The holidays are a wonderful time full of family, friends, warmth, and cheer. It’s also a time when most of us indulge in rich and flavorful foods and probably pack on a pound or two, leading, of course, to a renewal of our favorite New Year’s Resolution, “lose weight.” Sadly, for those trying to avoid those extra pounds, holidays can bring dread, resentment, and guilt.

Don’t let the holidays become an emotional affair with food – we’re here to help.

Food Should be a Part of the Fun

Food shouldn’t darken your holiday cheer, it’s supposed to add to the joy. After all, this shared feast brings you and your loved ones together. You can partake in those tasty holiday treats – a full table doesn’t mean you need to gorge yourself. With food, it comes down to finding a good balance. Use these tips to find the right balance for you.

  1. Don’t skip meals. This may be a tempting tactic, especially if you’re calorie counting. From one point of view, it may seem a good idea, because if you skip a few meals before the feast, you’ll have more calories to spare. Right?

Well, it doesn’t exactly work like that. In fact, skipping meals can cause you to overeat. Not to mention, your stomach wasn’t meant to handle so much food at once. Our advice? Stick to your normal eating schedule or at least have a couple healthy snacks throughout the day to help keep you from feeling ravenous.

  1. Find healthy alternatives. The great thing about the internet is the vast trove of information stored on it. You can find a recipe for any favorite holiday dish, and chances are someone somewhere has tried to make it just a bit healthier (like mashed cauliflower instead of mashed potatoes). And if they haven’t, don’t let that deter you from finding your own.

Most recipes have at least one or two ingredients that you could switch out for a healthier alternative like:

    • Almond or oat milk instead of milk
    • Olive or coconut oil instead of butter
    • Oat flour instead of white flour
    • Yogurt instead of mayonnaise
  1. Use smaller plates. Smaller plates give you an opportunity to think about how much food you actually want to eat and leaves less room for piling on too much food. Didn’t get to try everything? Getting seconds is ok, but wait at least 10 minutes before you get up to fill your plate again, because your sense of fullness continues to grow for at least that long after eating. In other words, you’ll feel fuller 10 minutes after eating than you do when you stop.

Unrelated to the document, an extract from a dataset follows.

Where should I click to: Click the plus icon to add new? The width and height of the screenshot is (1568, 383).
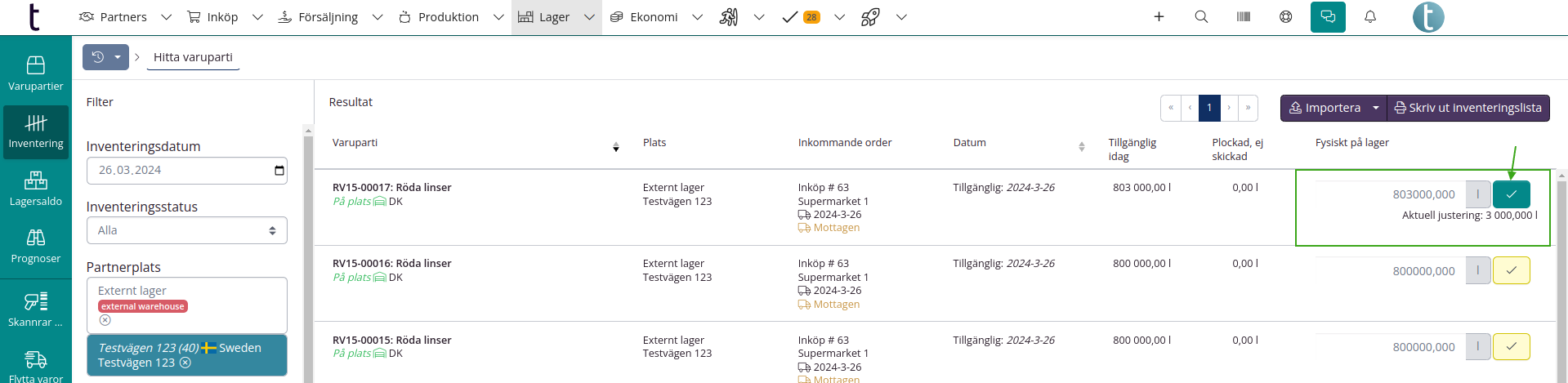point(1159,16)
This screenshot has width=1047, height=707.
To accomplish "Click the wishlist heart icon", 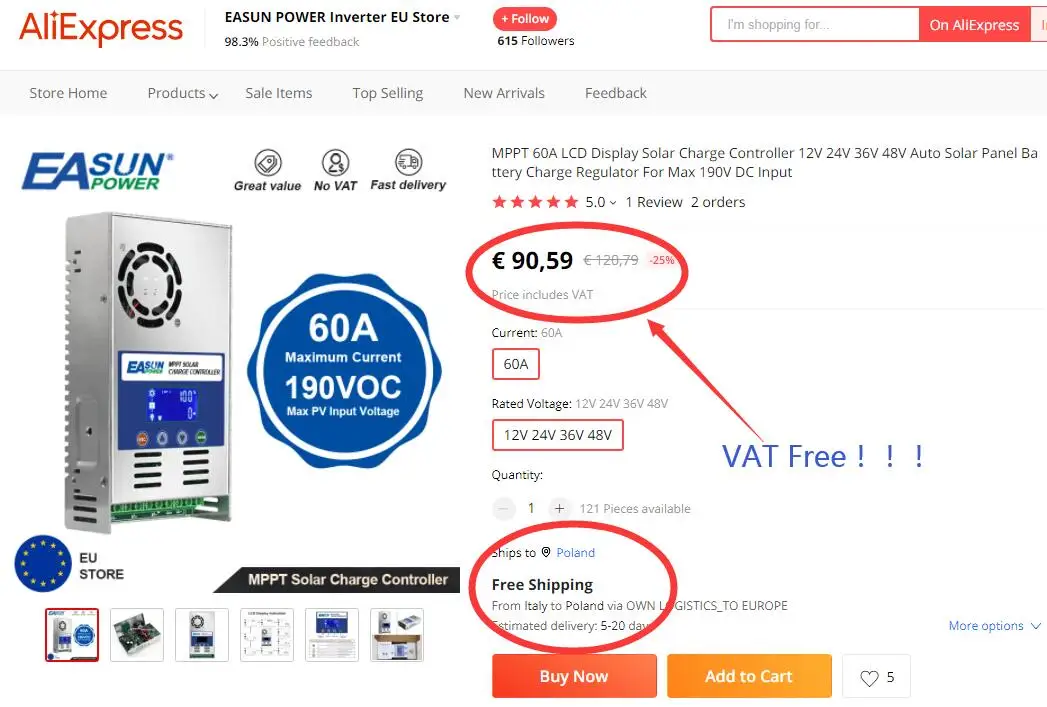I will [869, 678].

  2. Eat all the colors of the rainbow. This is a fantastic way to make sure you’re getting a wide range of nutrition. Holiday food arrangements often provide many colorful options from green beans to that beautiful red cranberry sauce. Try to get something for every color of the rainbow.

Bonus: It makes for a colorful holiday foodie post to brighten your Instagram feed!

  1. Enjoy the company. Holiday meals are best when shared with loved ones - friends or family. Take time to converse with those around you as you enjoy the meal. Not only will this brighten your spirit, but it also slows down how fast you eat. Eating at a slower pace gives your stomach more time to digest and communicate its fullness.
happy family at holiday meal

Enjoy the Holidays

If you happen to overindulge, don’t let the guilt kick in. For starters, you can use a digestive enzyme supplement to help your gut tackle the extra work. Our Real-Zymes™ Collection has an enzyme formula for any diet including Omnivore and Keto. Whether your holiday dinner was a full vegan array or all the meats, you can still find digestive relief easily.*

You can also add in some extra gym time around the holidays to help burn off the extra food. Or plan activities with your family that will get you moving around – there’s nothing quite like a walk with all the aunts, uncles, and cousins to “look” for Santa or find the best-decorated houses.

And if that guilt still comes knocking, take a second to refocus. Are you someone who usually eats healthy, mindful meals? Guess what, you’re still that person. But now you’re also the person who was able to enjoy a slice of grandma’s pumpkin pie. You know that you’re not someone who overindulges every day; make the next meal healthier and cherish those holiday memories.